The specific variation range of dimensions was ±3% with a diameter of 2.5 μm and 200 connections. By the way, in the conventional method, it is about ±11%.

In addition, it is clear that GeO is an extremely stable insulating film, with no damage caused by reactions (mutual diffusion) with Pb alloys or stress, etc., and with sufficient dielectric strength. It became.

Furthermore, it was also revealed that GeO is extremely chemically stable, without dissolving or leaking in solvents or aqueous solutions.

As described above, in the present invention, the insulating film is replaced with GeO from SiO, but the conventional process can be used as is for vapor deposition of GeO, and there is no particular problem.

Finally, the present invention can be applied to an all-Pb alloy process and also to a Nb alloy process.
When applied to a system process, we were able to obtain excellent results with excellent bonding properties.

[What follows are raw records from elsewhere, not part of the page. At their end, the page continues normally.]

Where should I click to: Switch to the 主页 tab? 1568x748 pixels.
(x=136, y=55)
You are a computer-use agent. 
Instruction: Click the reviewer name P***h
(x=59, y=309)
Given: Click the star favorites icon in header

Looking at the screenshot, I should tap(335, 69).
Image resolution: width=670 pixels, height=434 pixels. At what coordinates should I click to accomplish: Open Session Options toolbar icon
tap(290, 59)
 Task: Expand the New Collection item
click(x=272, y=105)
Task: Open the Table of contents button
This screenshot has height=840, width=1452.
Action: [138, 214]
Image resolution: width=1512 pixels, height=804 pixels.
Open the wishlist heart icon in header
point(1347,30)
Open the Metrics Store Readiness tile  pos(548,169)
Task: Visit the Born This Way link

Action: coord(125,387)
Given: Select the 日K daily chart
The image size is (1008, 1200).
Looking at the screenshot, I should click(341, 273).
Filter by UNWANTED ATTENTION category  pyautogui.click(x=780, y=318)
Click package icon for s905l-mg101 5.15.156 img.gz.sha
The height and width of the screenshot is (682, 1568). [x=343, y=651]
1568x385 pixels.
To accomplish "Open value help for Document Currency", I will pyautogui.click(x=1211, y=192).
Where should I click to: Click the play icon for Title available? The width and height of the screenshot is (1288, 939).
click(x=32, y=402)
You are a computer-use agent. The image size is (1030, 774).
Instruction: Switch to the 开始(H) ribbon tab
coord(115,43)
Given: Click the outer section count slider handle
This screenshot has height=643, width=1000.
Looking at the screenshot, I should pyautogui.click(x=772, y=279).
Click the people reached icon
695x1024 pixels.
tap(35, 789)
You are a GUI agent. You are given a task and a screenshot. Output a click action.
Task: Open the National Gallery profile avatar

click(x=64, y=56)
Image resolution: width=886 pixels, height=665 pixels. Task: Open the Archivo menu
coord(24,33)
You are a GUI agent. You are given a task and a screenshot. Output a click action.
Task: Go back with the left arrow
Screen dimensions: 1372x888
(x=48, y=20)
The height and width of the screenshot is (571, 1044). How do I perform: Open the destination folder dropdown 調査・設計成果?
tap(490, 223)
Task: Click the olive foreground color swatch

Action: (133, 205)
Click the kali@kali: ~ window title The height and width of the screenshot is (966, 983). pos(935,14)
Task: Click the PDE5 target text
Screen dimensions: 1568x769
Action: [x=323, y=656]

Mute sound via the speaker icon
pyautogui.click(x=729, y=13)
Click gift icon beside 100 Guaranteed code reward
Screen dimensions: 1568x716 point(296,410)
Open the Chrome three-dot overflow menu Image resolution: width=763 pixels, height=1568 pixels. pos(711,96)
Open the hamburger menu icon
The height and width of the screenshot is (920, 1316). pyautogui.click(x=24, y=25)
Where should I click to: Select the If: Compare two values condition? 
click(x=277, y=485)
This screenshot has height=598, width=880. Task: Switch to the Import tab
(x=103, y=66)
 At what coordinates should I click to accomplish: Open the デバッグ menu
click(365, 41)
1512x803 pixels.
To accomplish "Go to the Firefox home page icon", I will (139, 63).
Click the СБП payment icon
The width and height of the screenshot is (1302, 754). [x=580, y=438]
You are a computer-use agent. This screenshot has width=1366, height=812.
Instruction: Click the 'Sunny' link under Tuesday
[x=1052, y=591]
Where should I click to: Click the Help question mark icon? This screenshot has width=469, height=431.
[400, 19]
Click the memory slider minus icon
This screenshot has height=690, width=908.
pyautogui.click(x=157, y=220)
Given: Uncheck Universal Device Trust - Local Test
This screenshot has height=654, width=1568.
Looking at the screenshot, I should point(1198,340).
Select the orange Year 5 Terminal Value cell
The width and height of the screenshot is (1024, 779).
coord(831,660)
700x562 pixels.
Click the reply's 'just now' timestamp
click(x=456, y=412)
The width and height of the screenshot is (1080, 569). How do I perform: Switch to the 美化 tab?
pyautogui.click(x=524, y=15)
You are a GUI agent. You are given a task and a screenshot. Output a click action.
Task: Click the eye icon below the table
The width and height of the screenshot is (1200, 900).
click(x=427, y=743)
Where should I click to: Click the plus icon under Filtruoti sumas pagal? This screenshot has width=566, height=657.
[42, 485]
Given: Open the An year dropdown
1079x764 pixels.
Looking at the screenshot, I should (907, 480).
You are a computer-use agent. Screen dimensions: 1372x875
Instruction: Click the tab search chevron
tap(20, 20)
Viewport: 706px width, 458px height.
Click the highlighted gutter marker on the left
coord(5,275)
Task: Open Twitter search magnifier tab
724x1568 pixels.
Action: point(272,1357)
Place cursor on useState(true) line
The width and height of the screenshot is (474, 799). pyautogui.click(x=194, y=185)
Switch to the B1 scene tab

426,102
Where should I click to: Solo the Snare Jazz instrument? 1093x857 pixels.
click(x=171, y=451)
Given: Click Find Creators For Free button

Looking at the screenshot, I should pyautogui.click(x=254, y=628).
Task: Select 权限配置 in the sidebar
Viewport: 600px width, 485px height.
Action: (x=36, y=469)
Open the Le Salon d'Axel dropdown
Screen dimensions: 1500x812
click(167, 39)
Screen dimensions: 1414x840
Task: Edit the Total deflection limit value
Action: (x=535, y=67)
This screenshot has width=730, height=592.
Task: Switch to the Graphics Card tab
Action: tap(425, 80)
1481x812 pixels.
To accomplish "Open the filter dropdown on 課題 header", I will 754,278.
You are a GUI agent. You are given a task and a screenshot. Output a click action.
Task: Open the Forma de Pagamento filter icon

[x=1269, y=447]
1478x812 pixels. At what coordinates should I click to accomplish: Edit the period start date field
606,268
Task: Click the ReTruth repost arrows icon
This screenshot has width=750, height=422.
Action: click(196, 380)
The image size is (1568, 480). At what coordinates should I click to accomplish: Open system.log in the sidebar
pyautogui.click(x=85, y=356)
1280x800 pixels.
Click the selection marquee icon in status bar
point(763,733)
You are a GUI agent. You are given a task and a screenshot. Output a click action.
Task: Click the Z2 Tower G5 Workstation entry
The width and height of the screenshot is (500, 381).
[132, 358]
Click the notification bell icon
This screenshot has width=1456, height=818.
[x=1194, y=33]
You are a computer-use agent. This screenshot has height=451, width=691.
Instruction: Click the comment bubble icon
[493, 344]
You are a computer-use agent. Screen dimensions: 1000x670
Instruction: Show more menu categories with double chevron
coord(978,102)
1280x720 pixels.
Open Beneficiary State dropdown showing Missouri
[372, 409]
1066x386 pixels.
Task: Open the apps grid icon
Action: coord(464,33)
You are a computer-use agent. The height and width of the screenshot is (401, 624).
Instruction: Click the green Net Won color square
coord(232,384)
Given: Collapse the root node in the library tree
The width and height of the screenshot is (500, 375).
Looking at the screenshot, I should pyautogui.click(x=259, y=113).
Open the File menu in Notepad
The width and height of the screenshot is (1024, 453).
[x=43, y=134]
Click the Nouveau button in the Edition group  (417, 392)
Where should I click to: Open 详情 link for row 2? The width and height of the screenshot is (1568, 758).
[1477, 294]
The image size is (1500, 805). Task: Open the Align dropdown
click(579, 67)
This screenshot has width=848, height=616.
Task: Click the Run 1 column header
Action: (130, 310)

[Brief explanation of drawings]

Figures 1a and b are explanatory diagrams of the manufacturing process of a through-hole for joining in a conventional Josephson junction element, Figures 2a and b are explanatory diagrams of the manufacturing process of a through-hole for junction according to the present invention, and Figures 3a to i are FIG. 2 is a process diagram showing an example of the present invention. 11, 21, 31...Substrate, 12, 22,...
Lift-off mask, 13... SiO film, 23...
GeO film, 32... Interlayer insulating film (SiO film), 33,
35, 37...lift-off mask, 34,...base electrode (NbN film), 36...interlayer insulating film for bonding (GeO film), 38...tunnel barrier layer, 39...
... Counter electrode (Pb-Au-In film), 40... Protective film (SiO film).

Claims (1)

[Claims] 1 (a) a step of forming a base electrode made of a superconducting thin film; (b) a step of forming a resist mask of a predetermined shape on the base electrode; (c) a step of forming a resist mask of a predetermined shape on the resist mask and the base electrode. To,
a step of forming a GeO film by vapor deposition; (d) a step of removing the GeO film on the resist mask together with the resist mask to form a through hole; (e) a step of forming a through hole in the exposed portion of the base electrode from the through hole. forming a tunnel barrier layer; and (f) covering at least the tunnel barrier layer;
1. A method for manufacturing a Josephson junction element, comprising the steps of: forming a counter electrode made of a superconducting thin film. 2 The step of forming the GeO film by vapor deposition is as follows:
2. The method of manufacturing a Josephson junction device according to claim 1, wherein the vapor deposition step is performed by a resistance heating method.